Session du 16 décembre 2013 - Intervention de Paul JEANNETEAU


Nous en sommes tous conscients depuis longtemps et ce sera encore notre priorité affichée pendant ces deux jours : nous devons veiller, plus que jamais, à maîtriser nos dépenses ; celles qui ne sont pas contraintes par la loi. Il est vrai que nos marges de manœuvre sur le budget de fonctionnement sont très faibles et que, malheureusement, ce sont nos investissements qui sont devenus notre variable d’ajustement.

Compte tenu du contexte économique et de l’environnement réglementaire et législatif qui n’a pas arrêté de bouger ces dernières semaines, préparer un budget n’est pas chose aisée. Je pense donc que les services de notre collectivité départementale peuvent être remerciés et félicités.

Beaucoup d’éléments nous échappent, en effet.

Réforme après réforme, on a accentué l’inadéquation entre les ressources et les dépenses, ce qui fait que le modèle des départements est remis en cause. Alain GUENGANT - directeur de recherches en économie au CNRS, spécialiste des finances des collectivités territoriales, dont le Comité d’expansion a sollicité à plusieurs reprises l’expertise - va jusqu’à dire qu’ils sont devenus « l’homme malade du financement public ».

Le Gouvernement a répondu aux difficultés financières des Départements par une hausse d’impôts alors que ceux-ci attendaient une diminution de leurs dépenses.  

C’est le cas pour les Droits de Mutation à Titre Onéreux (DMTO). Le Gouvernement donne la possibilité aux Départements d’augmenter leur taux de 3,8 % à 4,5 % dès 2014. Cette hausse pourrait représenter plus de 12M d’€ de recettes en 2014. Mais les recettes liées aux DMTO sont par essence hypothétiques car liées à la fluidité du marché immobilier et aux montants des transactions qui dépendent largement du contexte économique que nous connaissons. Cependant, une chose est certaine, tous les départements de France seront contraints et forcés d’augmenter ce taux d’au moins 0,35 % puisque l’an prochain, ils devront faire face à une nouvelle ponction, à ce niveau de prélèvement, de la part de l’État sur les DMTO.
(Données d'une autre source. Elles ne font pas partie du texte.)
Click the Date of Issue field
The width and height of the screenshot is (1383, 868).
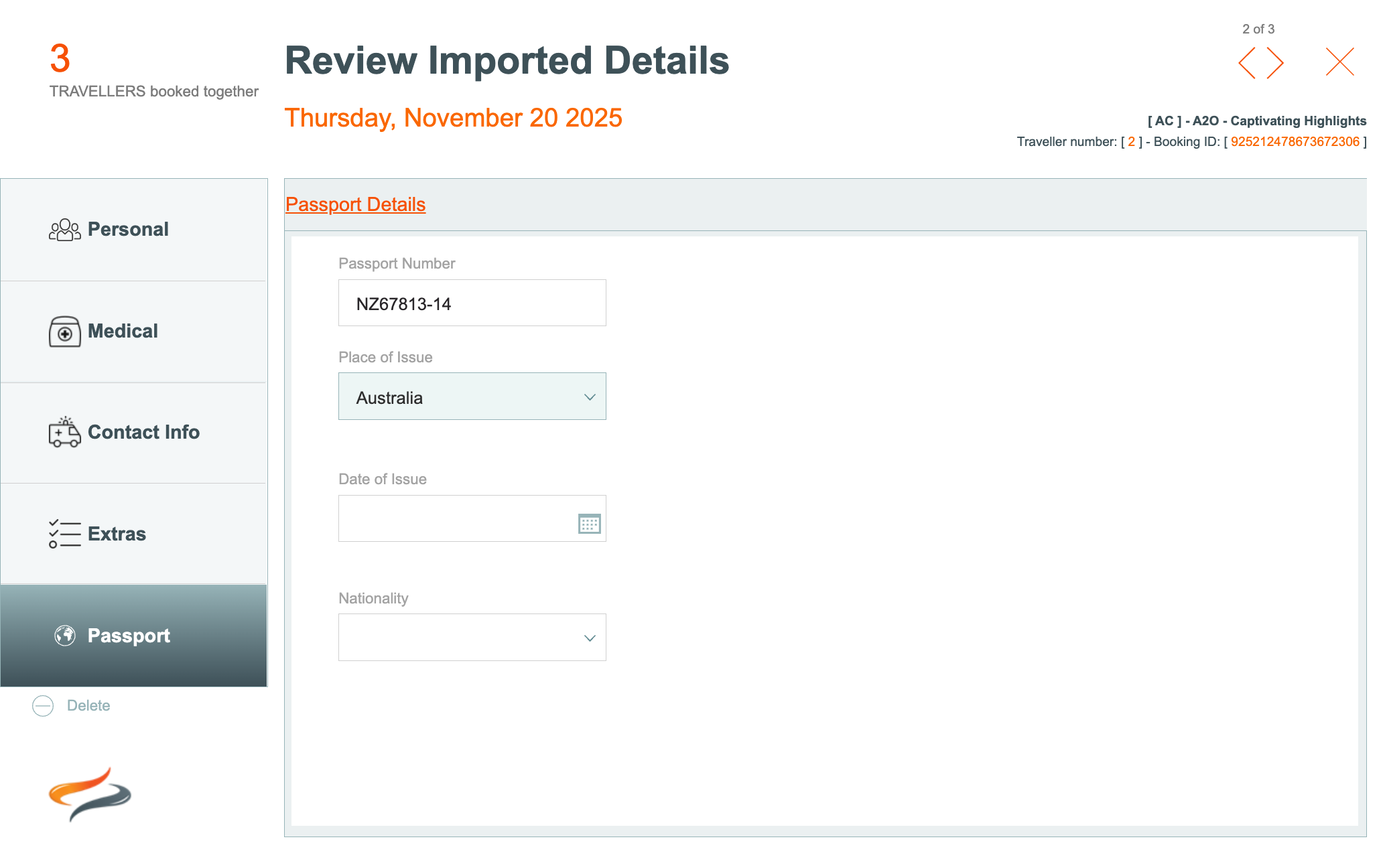pos(456,519)
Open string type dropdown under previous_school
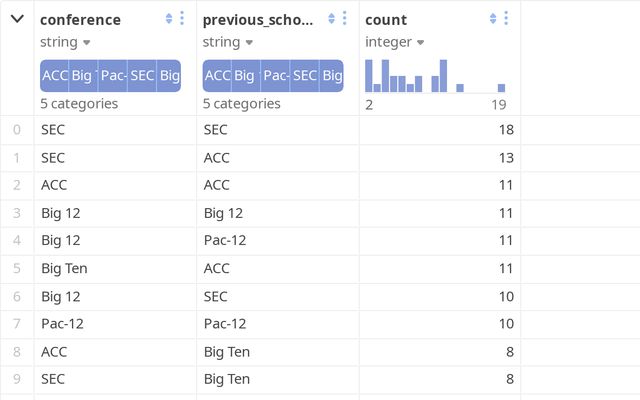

Quant à la réforme des Allocations Individuelles de Solidarité (APA, PCH, RSA), le gouvernement  nous promet de créer un fonds de compensation entre les Départements. C’est sûr, le transfert des frais de gestion de la Taxe Foncière sur les Propriétés Bâties (TFPB) risque de se révéler bien insuffisant dans le contexte d’augmentation exponentielle des dépenses liées aux Allocations Individuelles de Solidarité (AIS). Certes, c’est une recette pérenne mais elle ne permet pas de maîtriser nos dépenses sociales ; elle a pour seul objet de financer la revalorisation du RSA.
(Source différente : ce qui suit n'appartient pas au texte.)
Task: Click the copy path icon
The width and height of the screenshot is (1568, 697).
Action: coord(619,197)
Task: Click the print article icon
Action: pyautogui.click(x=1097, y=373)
Enfin, nous le savons aujourd’hui, les recettes de la Cotisation sur la Valeur Ajoutée des Entreprises (CVAE) vont diminuer très fortement en 2014. C’est la conséquence de la situation économique des entreprises françaises et sans doute d’une surévaluation, en 2012, de la valeur ajoutée du secteur des assurances (- 7,5 M d’€).

En tant que Président du Comité d’expansion économique, je m’interroge. Quelle entreprise pourrait  fonctionner aujourd’hui avec des dépenses qui augmentent d’une façon aussi forte et constante en n’ayant aucune visibilité pour ses recettes ?

Au moment où l’argent public se fait rare, il est normal que les collectivités locales participent au redressement des comptes de la Nation. Elles peuvent comprendre et accepter une diminution raisonnable de leurs dotations. Encore faudrait-il que ces diminutions ne soient pas aussi importantes et brutales et surtout que le gouvernement arrête de transférer de nouvelles charges. La Dotation Globale de Fonctionnement (DGF) diminue de 476 millions d’euros pour les départements, alors que nos dépenses de solidarité explosent et qu’il ne nous est pas possible de les maîtriser.

Enfin, dans un contexte de très net ras-le-bol fiscal – faut-il rappeler l’avalanche de nouvelles taxes, et d’augmentation d’impôts, depuis mai 2012, qui aboutit à 50 milliards de prélèvements supplémentaires, sans oublier la prochaine augmentation de la TVA en janvier -, il est important de souligner que notre Département reste particulièrement attentif aux ressources des angevins et n’augmente pas ses taux d’imposition de fiscalité locale. Important, également, de souligner que ce Budget Primitif nous permet de poursuivre notre désendettement, de diminuer notre capacité de désendettement et même d’augmenter nos investissements.

Nous pouvons nous féliciter que notre Département se fixe ces caps et s’y tienne.